Over half of that (£90 billion) is coming from private equity giant Blackstone - little wonder that boss Stephen Schwarzman was seated next to Sir Keir.

But what do these benefactors want in return? Abolishing the UK's digital services tax or watering down the online safety act? No and no, insists the government, which says it sees the relationship akin to the one we share on defence and intelligence.

As the Ukraine war has demonstrated, Europe is heavily dependent on the US for those things. Some have described this as an invasion rather than investment, with former Deputy PM and ex-Meta employee Sir Nick Clegg warning that the UK could become a vassal state, creating new dependencies on a handful of US companies.

For a government and country that is in desperate need of investment and growth, you want to be first in line when it's being dished out - and the UK does appear to be at the front of the queue.

A bulk of the table - nearly two dozen seats - were taken up by Trump's camp, including his wife, daughter, son-in-law, and a slew of senior members of his administration covering everything from foreign policy to AI.
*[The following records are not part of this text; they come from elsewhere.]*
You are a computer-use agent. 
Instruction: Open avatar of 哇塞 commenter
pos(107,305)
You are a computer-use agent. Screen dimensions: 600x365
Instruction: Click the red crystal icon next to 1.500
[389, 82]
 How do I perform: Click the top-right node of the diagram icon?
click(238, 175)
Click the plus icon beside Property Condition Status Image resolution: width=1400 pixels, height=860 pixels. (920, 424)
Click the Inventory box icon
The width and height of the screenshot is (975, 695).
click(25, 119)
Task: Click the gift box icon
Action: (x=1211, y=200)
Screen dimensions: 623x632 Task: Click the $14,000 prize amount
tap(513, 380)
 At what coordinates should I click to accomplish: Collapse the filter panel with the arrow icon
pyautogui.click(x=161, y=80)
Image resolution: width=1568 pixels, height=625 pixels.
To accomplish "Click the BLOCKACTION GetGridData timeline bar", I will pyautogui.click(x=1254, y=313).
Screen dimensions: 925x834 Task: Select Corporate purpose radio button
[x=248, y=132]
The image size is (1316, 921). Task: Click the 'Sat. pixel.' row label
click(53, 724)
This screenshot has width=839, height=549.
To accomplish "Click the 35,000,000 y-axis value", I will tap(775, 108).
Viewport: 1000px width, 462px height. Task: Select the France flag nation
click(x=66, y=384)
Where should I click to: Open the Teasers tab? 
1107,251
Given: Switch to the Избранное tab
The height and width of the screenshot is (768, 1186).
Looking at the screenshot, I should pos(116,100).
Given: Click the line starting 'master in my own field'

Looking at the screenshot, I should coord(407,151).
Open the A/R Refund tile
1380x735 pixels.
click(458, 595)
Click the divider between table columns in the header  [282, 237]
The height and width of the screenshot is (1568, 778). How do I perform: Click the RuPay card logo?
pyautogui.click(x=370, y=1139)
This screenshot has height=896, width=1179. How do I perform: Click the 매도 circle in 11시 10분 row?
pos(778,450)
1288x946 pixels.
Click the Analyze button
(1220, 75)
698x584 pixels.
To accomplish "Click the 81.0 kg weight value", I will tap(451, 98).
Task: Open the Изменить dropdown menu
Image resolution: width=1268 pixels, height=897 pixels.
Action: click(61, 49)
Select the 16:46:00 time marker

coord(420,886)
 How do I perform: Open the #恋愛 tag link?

Tiffany Trump's husband Michael Boulos also attended. He does not hold a role in the Trump administration, but the president picked his father Massad Boulos as a key advisor, and the younger Boulos was placed in a prominent seat beside the Princess of Wales.

Another apt pairing was David Sacks, the White House's AI and crypto tsar, next to Demis Hassabis, CEO and co-founder of Google's DeepMind, a British-American AI firm.

King Charles was seated next to his guest of honour Trump and Rubio, while the King's daughter-in-law the Princess of Wales was on Trump's opposite side. Queen Camilla was across the table, next to the First Lady.

Other senior royals were seated next to White House powerbrokers, demonstrating the intricate web of relationships forged at this high-stakes diplomatic dinner.